On April 20, 2012, Topanga Caregivers in Woodland Hills was raided by LAPD with a search warrant signed by an LA Superior Court judge at 10:00 a.m. that morning.  The warrant also included one director’s home and vehicle.  Six people were arrested that day: three collective members on duty including the director and three security guards.  Currently charges include possession with intent for the director and conspiracy charges for his colleagues.   It’s unconfirmed the charges on the security guards.  All are out on bail.   Arraignment is set for May 18, 2012.
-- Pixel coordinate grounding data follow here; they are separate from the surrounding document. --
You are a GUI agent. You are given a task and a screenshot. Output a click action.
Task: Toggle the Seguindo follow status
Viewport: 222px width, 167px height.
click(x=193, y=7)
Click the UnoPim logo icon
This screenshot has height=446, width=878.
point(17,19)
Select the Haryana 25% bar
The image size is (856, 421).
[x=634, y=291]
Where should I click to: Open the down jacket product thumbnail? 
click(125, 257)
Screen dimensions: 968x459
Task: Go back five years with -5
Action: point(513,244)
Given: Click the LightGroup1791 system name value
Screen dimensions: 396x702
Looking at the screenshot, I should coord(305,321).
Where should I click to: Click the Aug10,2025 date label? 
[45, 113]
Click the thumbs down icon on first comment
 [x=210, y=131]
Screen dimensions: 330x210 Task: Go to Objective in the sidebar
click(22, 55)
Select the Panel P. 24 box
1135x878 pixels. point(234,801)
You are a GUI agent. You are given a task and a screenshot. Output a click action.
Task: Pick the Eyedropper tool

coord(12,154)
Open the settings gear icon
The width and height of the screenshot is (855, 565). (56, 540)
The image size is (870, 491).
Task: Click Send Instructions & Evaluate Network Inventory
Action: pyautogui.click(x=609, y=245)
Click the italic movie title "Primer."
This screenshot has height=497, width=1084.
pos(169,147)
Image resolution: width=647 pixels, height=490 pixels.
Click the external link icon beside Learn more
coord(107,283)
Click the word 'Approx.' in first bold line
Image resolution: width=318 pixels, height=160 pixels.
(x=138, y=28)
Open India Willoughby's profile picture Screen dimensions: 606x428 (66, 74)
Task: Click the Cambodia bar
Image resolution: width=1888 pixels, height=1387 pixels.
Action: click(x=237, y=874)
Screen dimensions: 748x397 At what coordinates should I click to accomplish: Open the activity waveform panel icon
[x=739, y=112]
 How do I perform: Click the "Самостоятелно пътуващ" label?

The raid was fairly typical: cameras removed; electronics tampered, destroyed, seized; cell phones, car keys seized; safes destroyed; all areas, furniture, shelves, drawers, boxes, containers searched, scattered; all cash seized; all cannabis flowers seized; some edibles and concentrates left behind. 
Patients report it was a terrifying scene and some officers were overly aggressive.  Officers allegedly boasted this was the beginning of a huge crackdown in the west SFV similar to that in north valley.  Specifically, the Topanga Division of the LAPD appears to be initiating an operation similar to that of the Devonshire Division; their “mission” – to shut down every collective in their jurisdiction, which they did.  Just ask the former director of Cannamed of Northridge who is still fighting her charges nearly three years on and maintaining her innocence. 
Topanga Caregivers states they are innocent, too.  They maintain: they have all applicable permits and licenses; they have complied with paying all applicable fees and taxes; they have successfully registered for every LA ‘list;’ they operated in the spirit of our State laws and “The Attorney General Guidelines;” they provided for a large compassion program.   PAN is witness to some of the collective’s open and cooperative relationships with their council member’s office as well as LAPD detectives investigating violent armed robberies.  
Like Cannamed of Northridge, Topanga Caregivers argues they operated within all regulatory schemes set forth by local and state authorities.  To charge any of these people with possession with intent or other related offences is nothing short of entrapment.   To point guns in the faces of peaceful, law-abiding patients is reprehensible.  For LA to continue to let this happen is shameful.
So, the next question is then, “Why?”
Politics.  The failure of LA City Council to properly regulate medical cannabis collectives is ignorant.  SF, Oakland, Berkeley and a few other NorCal cities have had reasonable success implementing Prop. 215 and S.B. 420 activities in their communities.   LA City Attorney Carmen Trutanich and his assistant Jane Usher have wasted hundreds of thousands of dollars, possibly millions, defending the City’s illegal and unworkable ordinance defining their intentions as their “mission.”  
This toxic atmosphere allows the LAPD to abuse their authority and terrorize law-abiding citizens while City Hall turns a blind eye.  It creates a very unsafe situation for patients who learn to fear contacting the local police in an emergency, making patients sitting ducks for violent crimes.  Collectives don’t create crime.  Bad laws create crime.
PAN’s question is, “What is the ‘mission’ of the LA medical cannabis community?”